A reorganização das cadeias de suprimento também influencia o setor. Empresas buscam reduzir gargalos, aproximar estoques dos centros consumidores e melhorar previsibilidade operacional. Isso aumenta a procura por imóveis logísticos modernos.
Galpões antigos ou mal localizados tendem a perder competitividade. Locatários buscam imóveis com melhor acesso, maior eficiência, segurança, capacidade de automação e flexibilidade para operações complexas.
Esse movimento favorece fundos que investiram em ativos de alto padrão. A qualidade técnica dos imóveis passou a ser um diferencial mais relevante em um mercado no qual eficiência logística se tornou parte da estratégia das empresas.
Juros altos ainda são risco para FIIs
Apesar da tese favorável para galpões logísticos, o ambiente de juros ainda representa um risco para os FIIs. A Selic em 14,50% ao ano mantém a renda fixa atrativa e pode limitar o apetite por ativos de renda variável, incluindo fundos imobiliários.
Juros elevados também aumentam o custo de dívida e dificultam emissões de cotas em condições favoráveis. Fundos que precisam captar recursos para crescer podem enfrentar maior resistência dos investidores se suas cotas estiverem descontadas.

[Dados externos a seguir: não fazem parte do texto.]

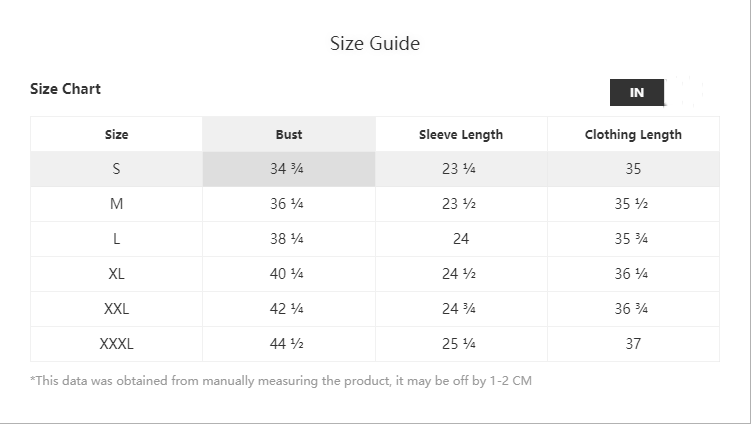Choose the XXL size row label
This screenshot has width=751, height=424.
117,309
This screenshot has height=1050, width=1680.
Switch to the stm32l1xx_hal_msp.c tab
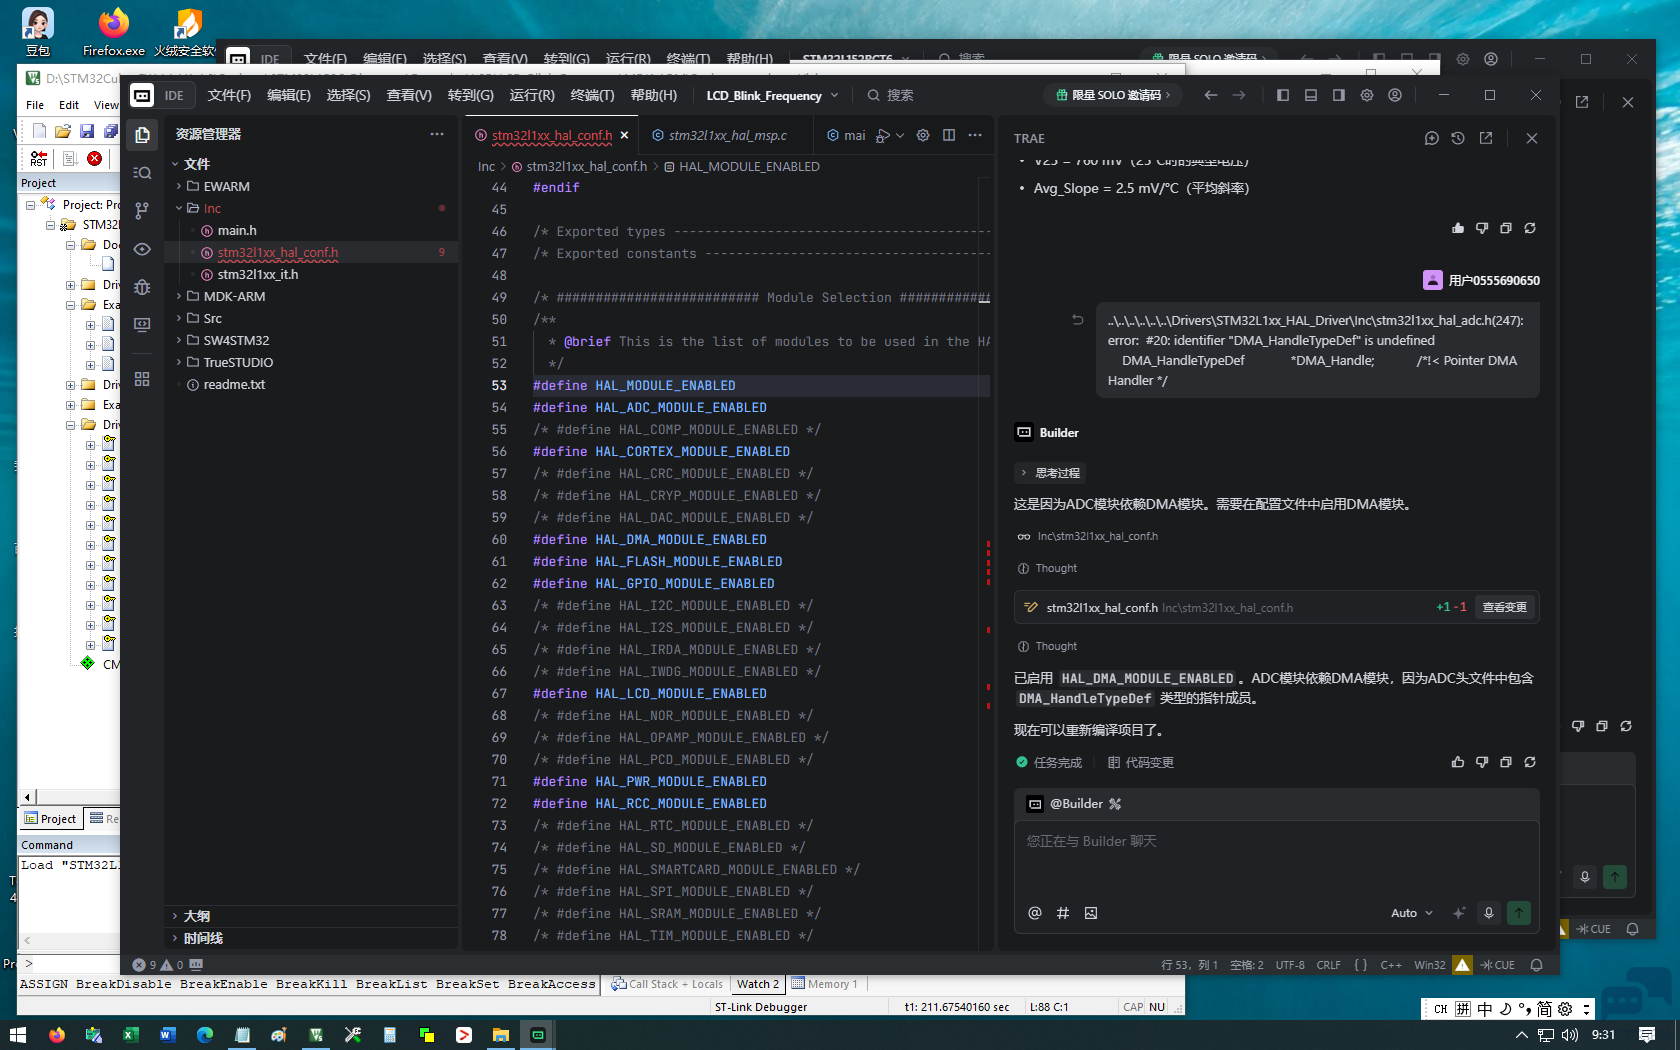point(727,136)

Por outro lado, a queda gradual da Selic, caso se confirme ao longo do ciclo monetário, pode favorecer os FIIs. Fundos imobiliários tendem a ganhar atratividade quando a renda fixa perde rendimento relativo, especialmente se mantiverem dividendos estáveis e perspectiva de valorização patrimonial.
O cenário, portanto, combina oportunidade operacional e cautela financeira. A qualidade dos ativos pode melhorar a geração de renda, mas o preço das cotas seguirá sensível à curva de juros, ao apetite por risco e à percepção sobre dividendos.
Ciclo favorece seleção de portfólios de maior qualidade
A tese de Caio Araujo reforça uma mudança importante no mercado de fundos imobiliários: a diferença entre bons e maus ativos tende a ficar mais evidente. Em um ambiente de oferta limitada e custo de reposição elevado, imóveis premium podem capturar ganhos, enquanto ativos secundários podem continuar pressionados.
Para investidores, isso exige análise mais criteriosa. O segmento logístico pode estar em momento favorável, mas a escolha do fundo depende de fatores específicos, como localização, vacância, contratos, concentração de locatários, endividamento e histórico da gestão.
Fundos com portfólios em regiões demandadas, imóveis modernos e capacidade de reciclar capital tendem a estar mais preparados para aproveitar a nova fase. Já fundos com ativos menos competitivos podem ter dificuldade para reajustar aluguéis e preservar ocupação.
O mercado de galpões logísticos entra, assim, em um ciclo no qual a escassez relativa pode beneficiar proprietários bem posicionados. Para os FIIs, a oportunidade está em transformar demanda alta e oferta limitada em renda recorrente, valorização de ativos e maior previsibilidade para os cotistas.